The Dying Animal
The Dying Animal
Book for November 2011
Group 2
The Dying Animal (2001) is a short novel by the US writer Philip Roth. It tells the story of senior literature professor David Kepesh, renowned for his literature-themed radio show. Kepesh is finally destroyed by his inability to comprehend emotional commitment. The Dying Animal is the third book in a series portraying the life of the fictional professor, preceded by The Breast (1972) and The Professor of Desire (1977).

Kepesh is fascinated by the beautiful young Consuela Castillo, a student in one of his courses. An erotic liaison is formed between the two; Kepesh becomes obsessively enamored of his lover's breasts, a fetish developed in the previous novels. Despite his fevered devotion to Consuela, the sexually promiscuous professor maintains a concurrent affair with a previous lover, now divorced. He is also reluctant to expose himself to the scrutiny or ridicule that might follow from an introduction to Consuela's family. It is implied that he fears such a meeting would expose the implausible age gap in their relationship. Ultimately, Kepesh limits their relationship to the physical instead of embarking upon any deeper arrangement.

In the end, Kepesh is destroyed by his indecisiveness, the fear of senescence, his lust and jealousy. Consuela never subsequently finds a lover who can show the same level of devotion to her body as Kepesh had. After some years of estrangement, she asks him to take nude photographs of her because she will be losing one of her breasts to a life-saving mastectomy.

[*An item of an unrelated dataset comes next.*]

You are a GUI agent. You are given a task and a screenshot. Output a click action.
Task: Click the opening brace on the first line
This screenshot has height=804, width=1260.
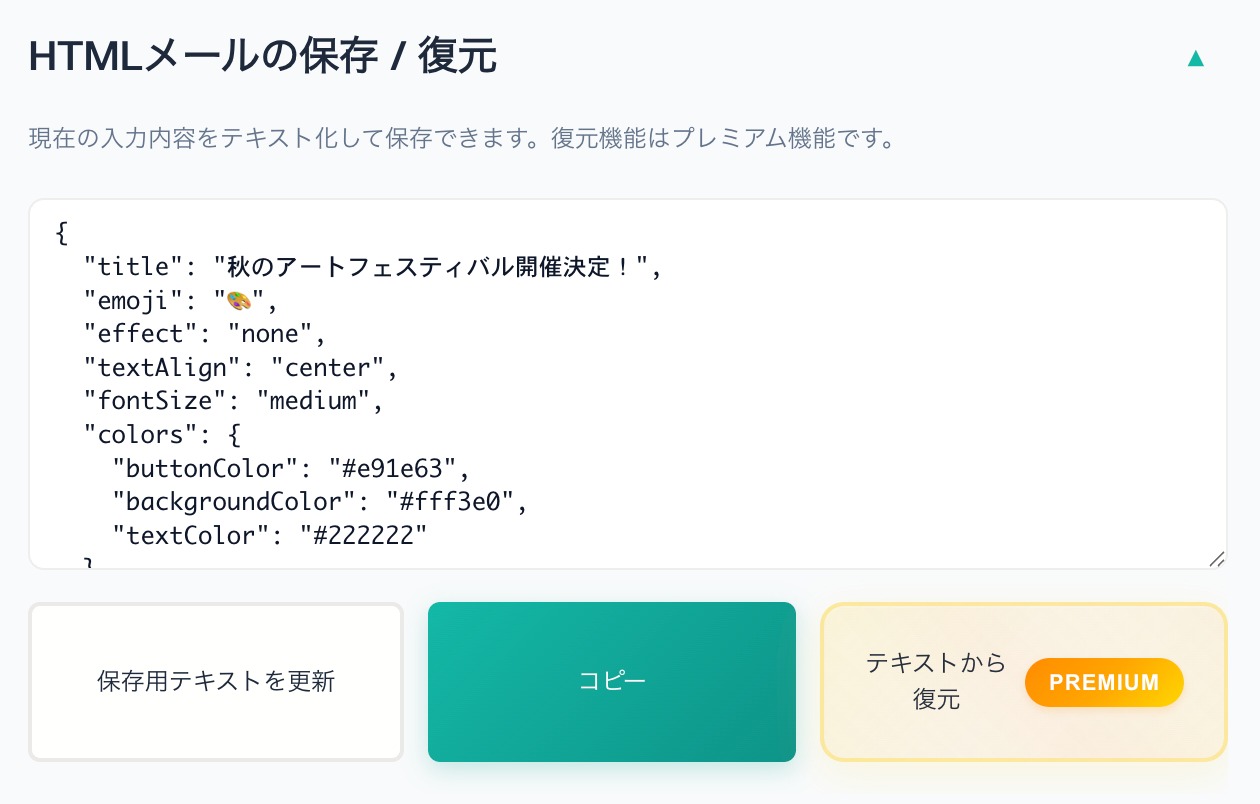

Most editions display a cover picture, Le grand nu (1919) by Amedeo Modigliani. In the novel, Consuela sends Kepesh a postcard depicting Le grand nu, and Kepesh surmises that the figure in the painting is her alter ego.
About the Author
Philip Roth
(March 19, 1933 – May 22, 2018) was an American novelist. He gained fame with the 1959 novella Goodbye, Columbus, an irreverent and humorous portrait of Jewish-American life that earned him a National Book Award. In 1969 he became a major celebrity with the publication of the controversial Portnoy's Complaint, the humorous and sexually explicit psychoanalytical monologue of "a lust-ridden, mother-addicted young Jewish bachelor," filled with "intimate, shameful detail, and coarse, abusive language."

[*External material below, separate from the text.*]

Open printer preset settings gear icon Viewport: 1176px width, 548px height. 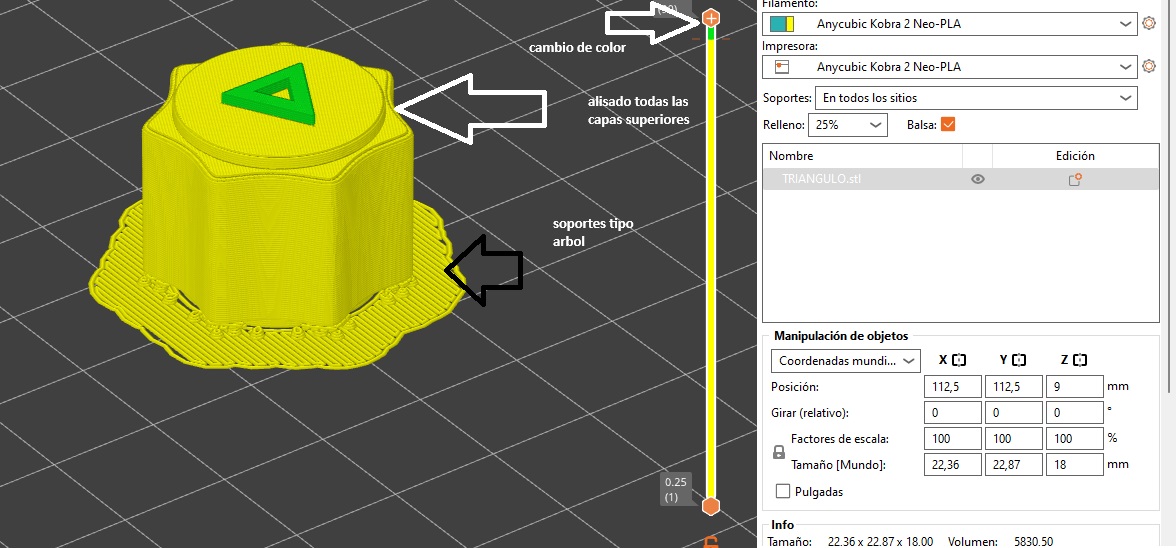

Roth's books were twice awarded the National Book Award, twice the National Book Critics Circle award, and three times the PEN/Faulkner Award. He received a Pulitzer Prize for his 1997 novel, American Pastoral, which featured his best-known character, Nathan Zuckerman, the subject/narrator of many other of Roth's novels. His 2001 novel The Human Stain, another Zuckerman novel, was awarded the United Kingdom's WH Smith Literary Award for the best book of the year. His fiction, set frequently in Newark, New Jersey, is known for its intensely autobiographical character, for philosophically and formally blurring the distinction between reality and fiction, for its "supple, ingenious style," and for its provocative explorations of Jewish and American identity.